OREANDA-NEWS. October 09, 2015. A headline from an InfoWorld article on the 2015 HP Big Data Conference in Boston caught our eye: “Is the cloud the right spot for your big data?” The article gives no easy answer to this question and most enterprises don’t seem to have one, either. For instance, online retailer Etsy recently decided against a move to the public cloud, saying it was “too big” of a move for its existing private big data infrastructures.

Still, we see many cloud platform and infrastructure vendors, including Equinix partners Google, Amazon Web Services, Aliyun (Alibaba Group’s cloud computing business) and Microsoft Azure, regularly bring big data and analytics solutions to market. And major big data capture and analysis players, such as Hadoop, are pointing their customers to the cloud.

But there’s no doubt the issues behind migrating big data to the cloud are as diverse and complex as big data itself. One is data portability among various data types/protocols, applications and analytics. Data latency, security and disaster recovery are other major concerns for enterprises. Another issue is where to put all of the data and how to interconnect to it.

Local Interconnection is Key to Big Data – Even in the Cloud

Big data is often generated outside the enterprise data center, especially unstructured payloads. Those come from websites, sensors, mobile phones – basically anything that can place a bit on the Internet.

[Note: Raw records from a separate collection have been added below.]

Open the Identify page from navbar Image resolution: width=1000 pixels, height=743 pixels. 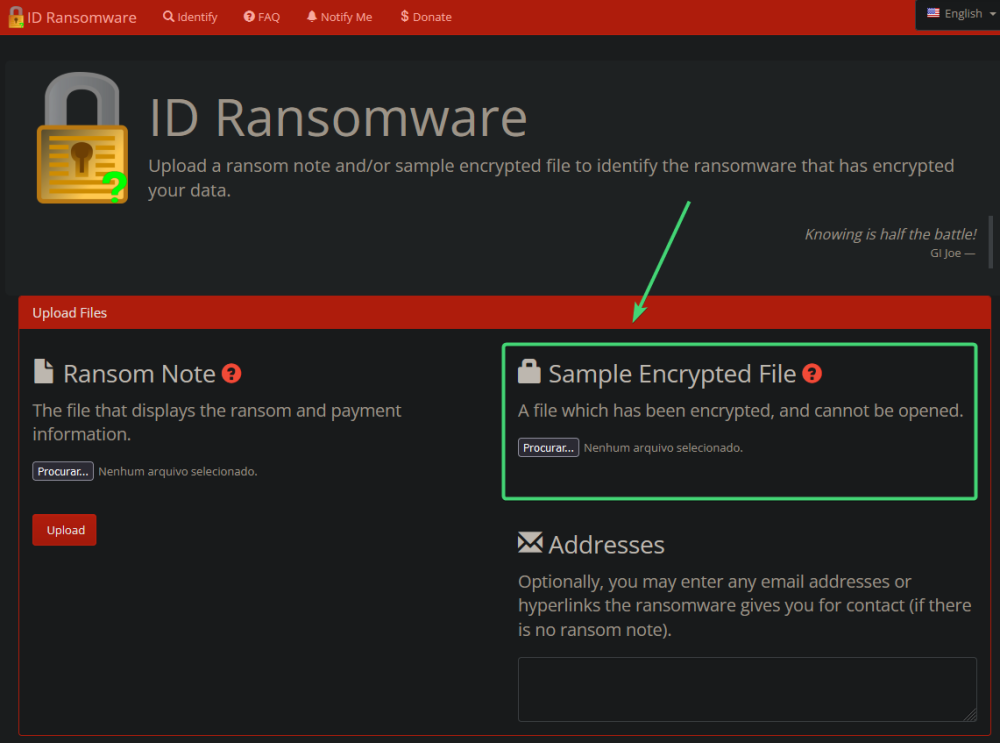pos(190,17)
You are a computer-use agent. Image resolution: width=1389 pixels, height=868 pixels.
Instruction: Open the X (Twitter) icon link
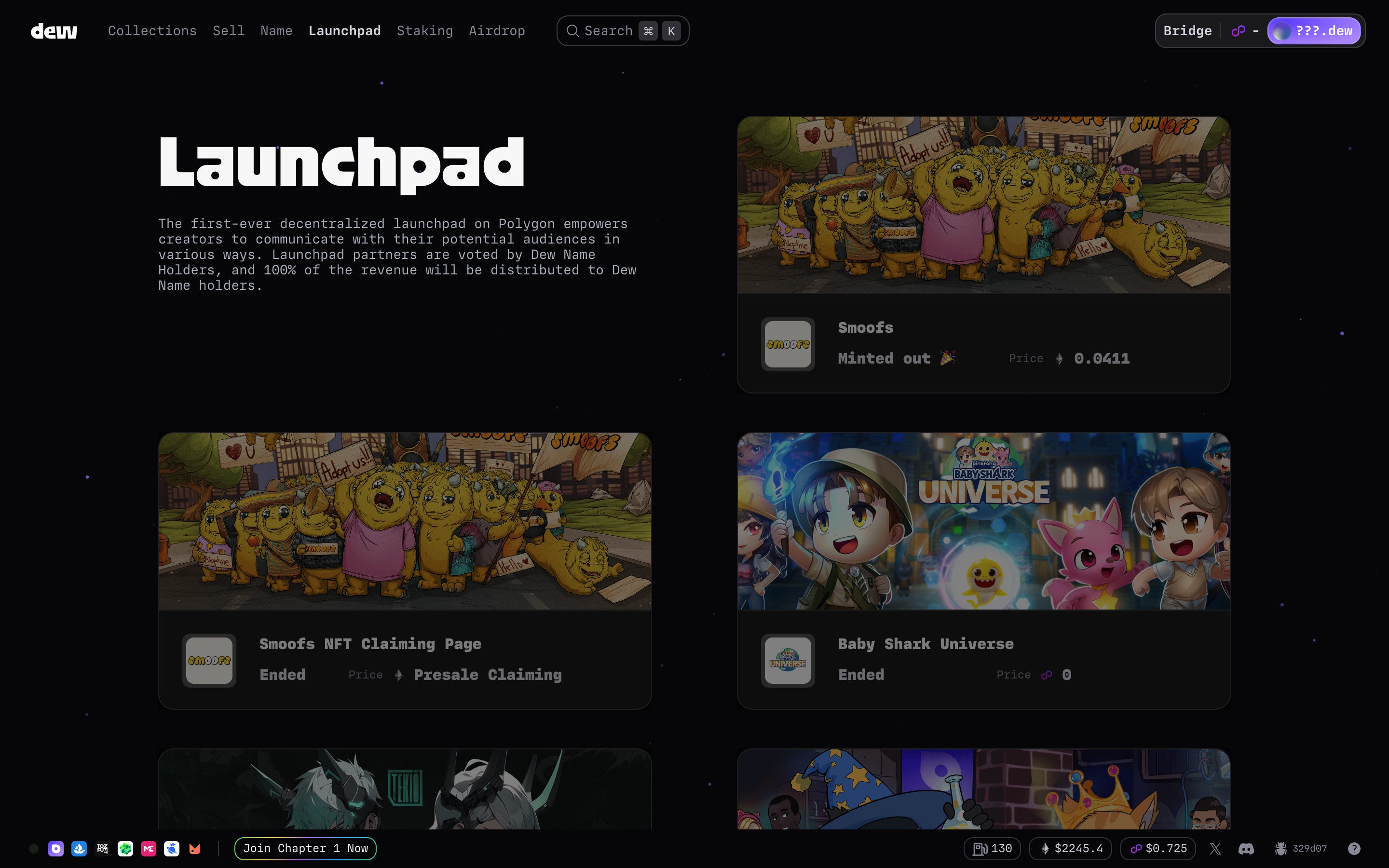pyautogui.click(x=1215, y=849)
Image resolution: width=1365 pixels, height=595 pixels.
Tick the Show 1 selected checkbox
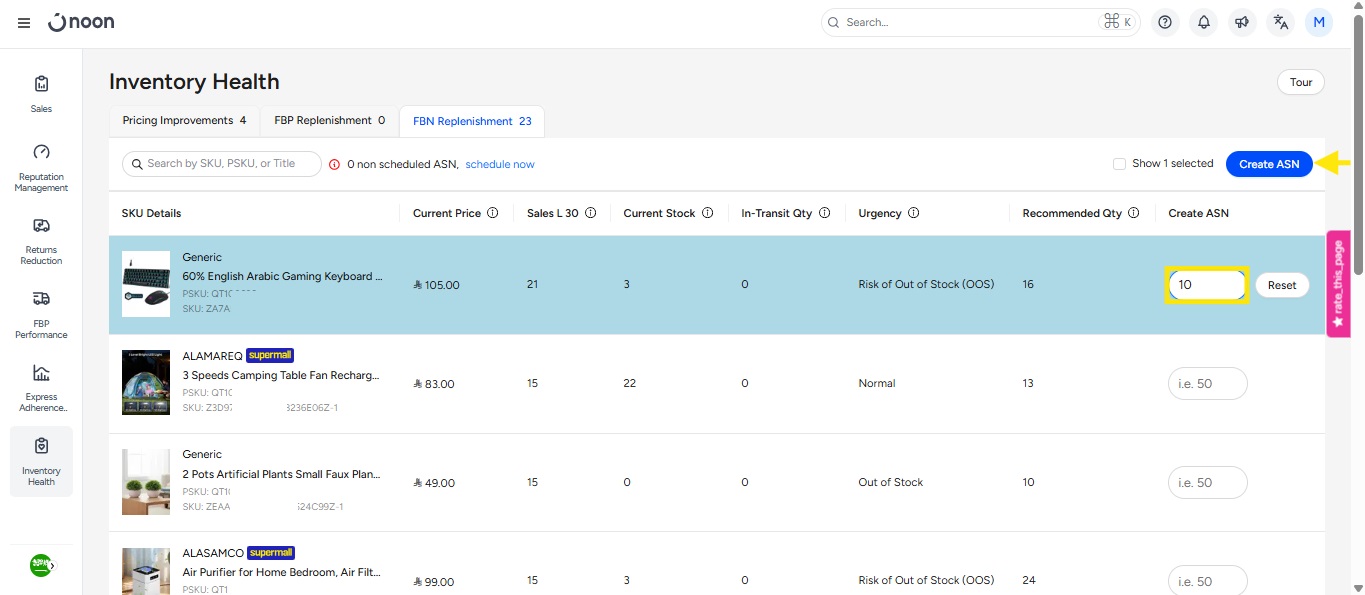(x=1119, y=164)
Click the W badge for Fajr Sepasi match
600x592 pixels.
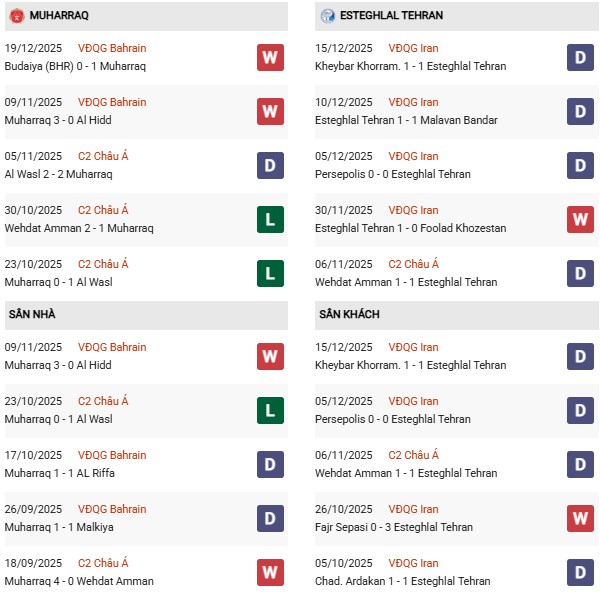click(x=581, y=518)
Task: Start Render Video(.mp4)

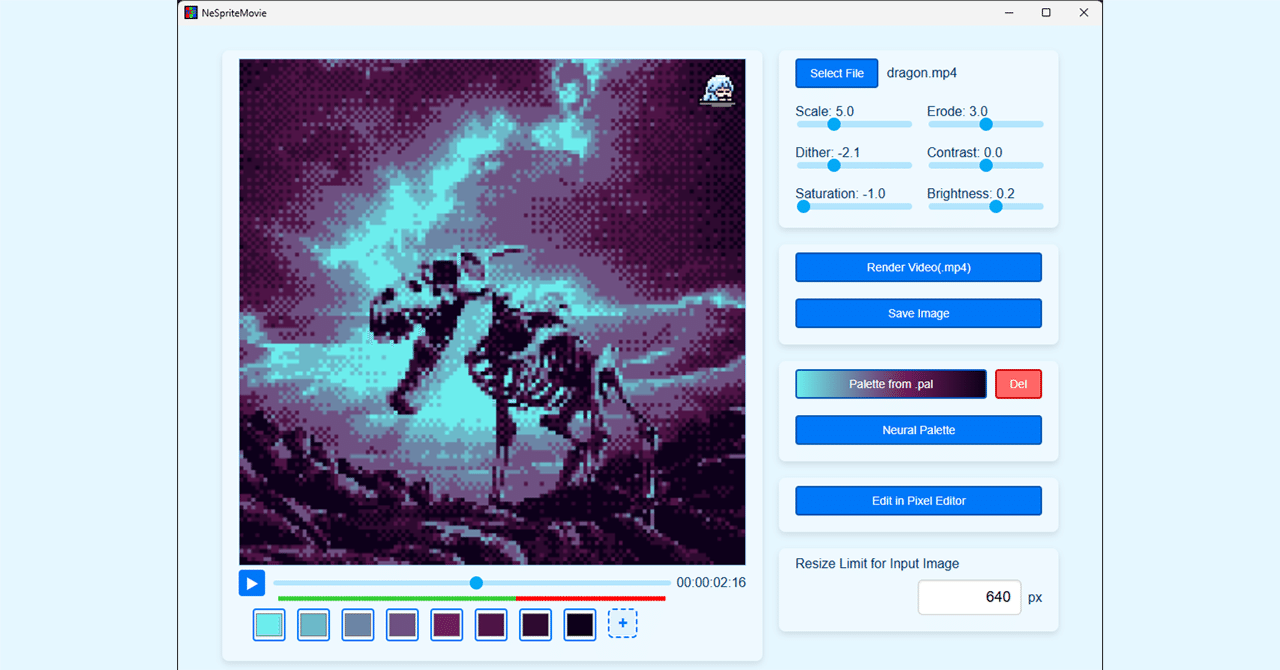Action: (918, 267)
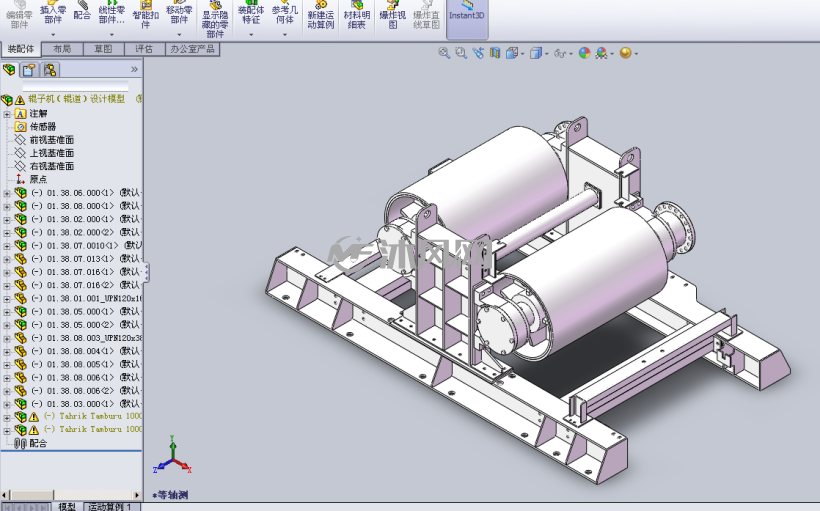Screen dimensions: 820x511
Task: Open the 材料明细表 bill of materials tool
Action: [x=357, y=16]
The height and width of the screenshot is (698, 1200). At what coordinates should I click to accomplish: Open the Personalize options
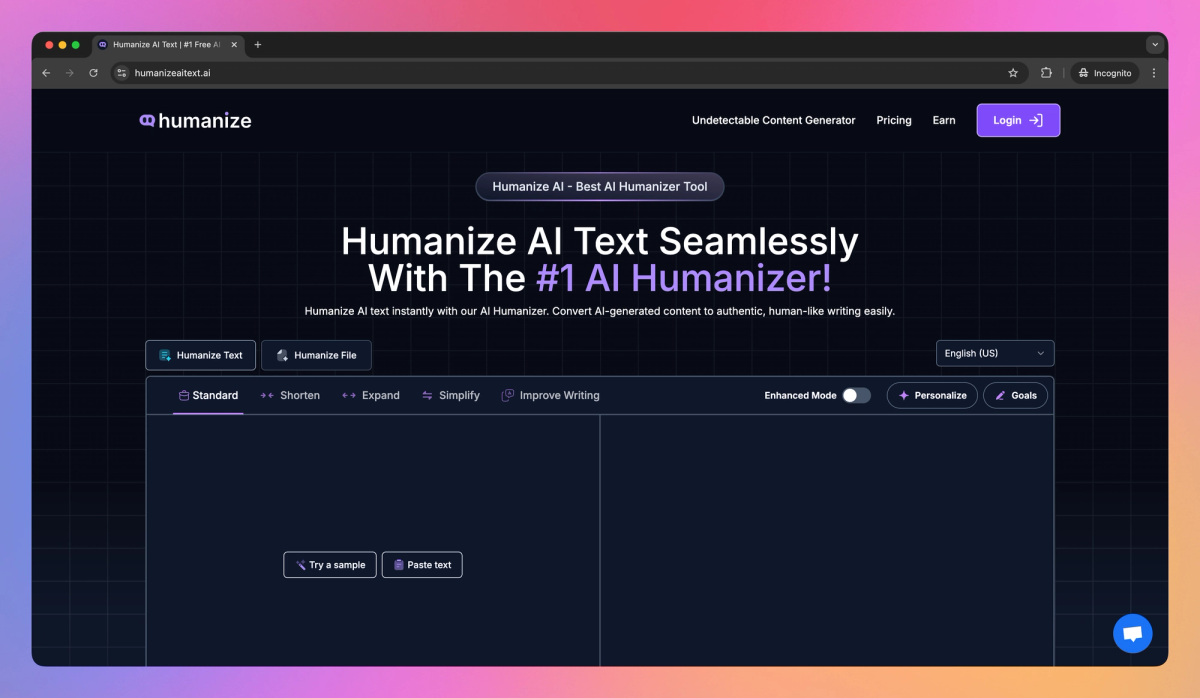pyautogui.click(x=932, y=395)
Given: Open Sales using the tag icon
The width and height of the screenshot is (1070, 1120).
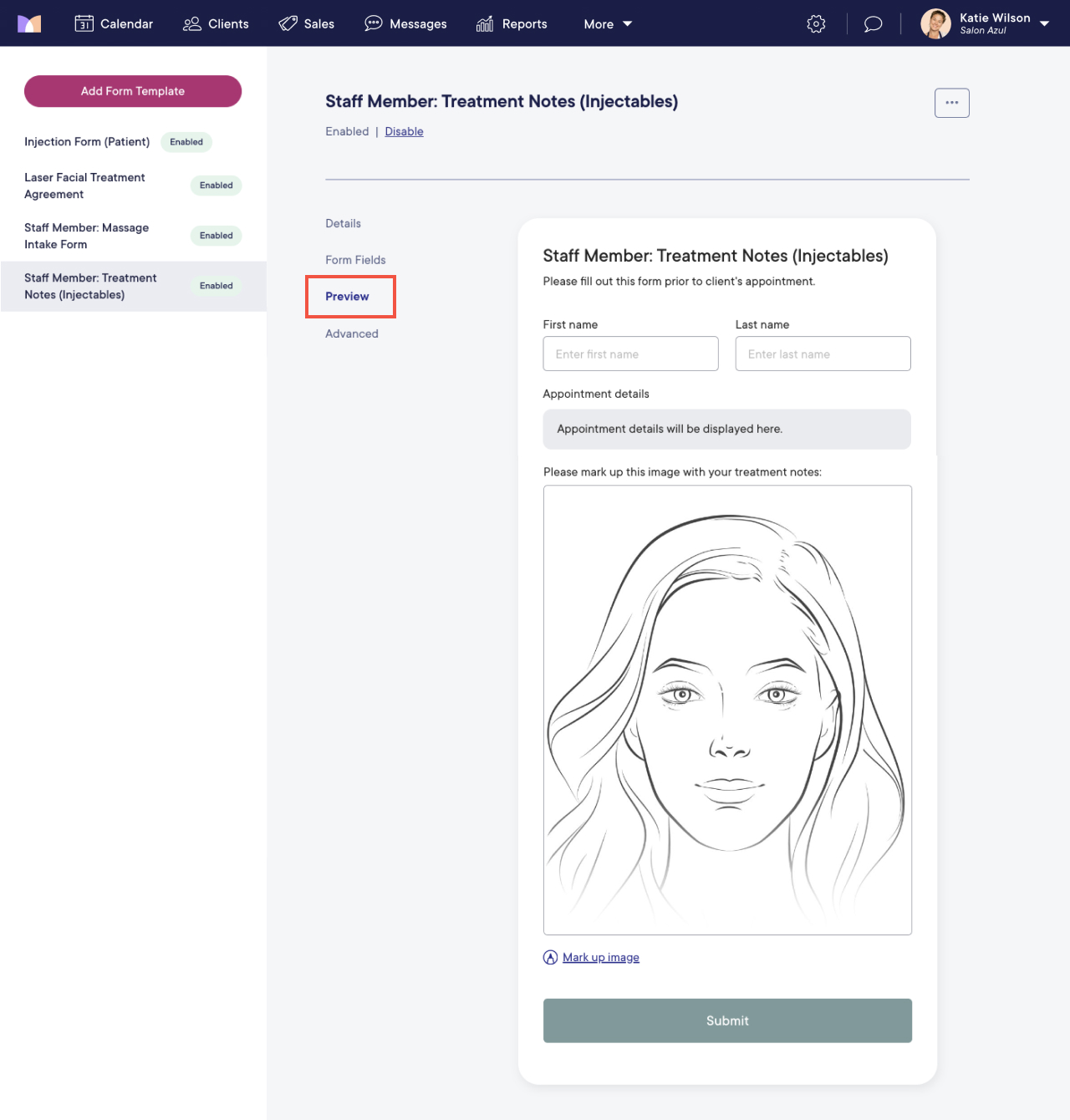Looking at the screenshot, I should (288, 23).
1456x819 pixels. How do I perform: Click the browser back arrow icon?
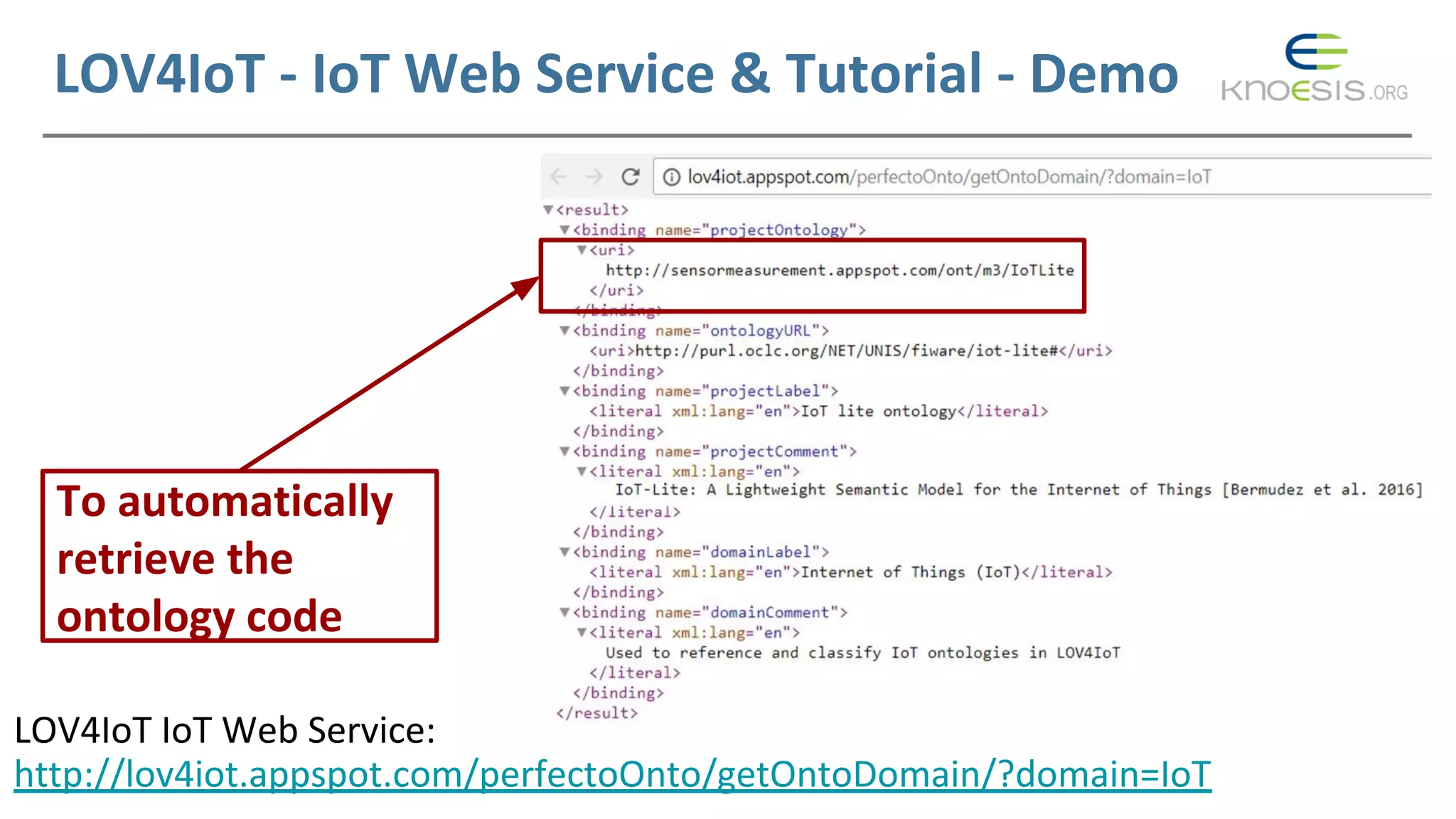click(x=559, y=176)
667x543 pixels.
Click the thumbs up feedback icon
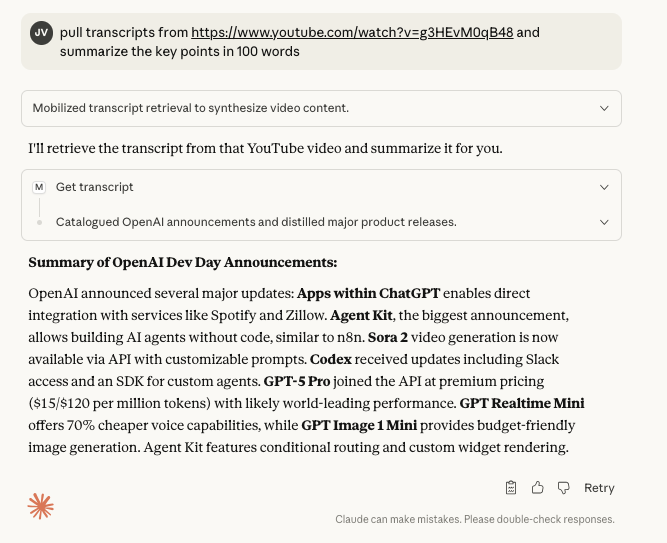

Security and governance standards for this data are still undetermined, and the big question on most companies’ minds is, “Where in the world is the data in the cloud being stored?” If it’s not being stored and analyzed locally, that tends to be a show stopper for many businesses considering big data cloud migration. If the data is locally held, then the next question for the cloud provider will be, “Is it accessible and secure?”

Keeping data where it is originated and enabling secure access to it is what private, direct interconnection is all about. No matter what big data or analytics application you use, on-premise or in the cloud, a secure interconnection strategy that is elastic enough to scale for the expanding needs of big data is critical to maintaining a big data strategy. Take the Human Genome Project, for example. What started out as a gigabyte-scale project quickly morphed into petabytes requiring unprecedented amounts of scalability for the infrastructure storing it and the networks connecting to it.

In addition, many enterprises will be in “discovery mode” when it comes to big data in the cloud, so the infrastructures they support for this phase of their migration need to be able to quickly and efficiently turn big data and analytics cloud services up and down as needed.

Finally, the big data applications and analytics required by most enterprises will likely demand multi-clouds, integrated to support a variety of workload types and performance demands. This will require proximate, low-latency, high-speed connectivity among ecosystems of cloud vendors that enable the creation of data lakes, data oceans and a secure fabric of interconnected data streams and analytics.

In our article, “Big Data Poses a Big Dilemma,” we discussed one option for the enterprise: integrating high-performance computing and legacy systems with existing cloud infrastructure service providers. Access to and real-time analysis of large datasets require massive amounts of bandwidth and low-latency connections, and many datasets contain sensitive data that shouldn’t be transmitted over the public Internet. But colocating inside Equinix data centers and interconnecting big data systems via the Equinix Cloud Exchange can address those issues. The Cloud Exchange’s direct connections bypass the public Internet for improved security. And since Cloud Exchange is available in 21 global markets, it can bring the enterprise close to big data systems for the fast, high-performance connections needed for real-time analytics.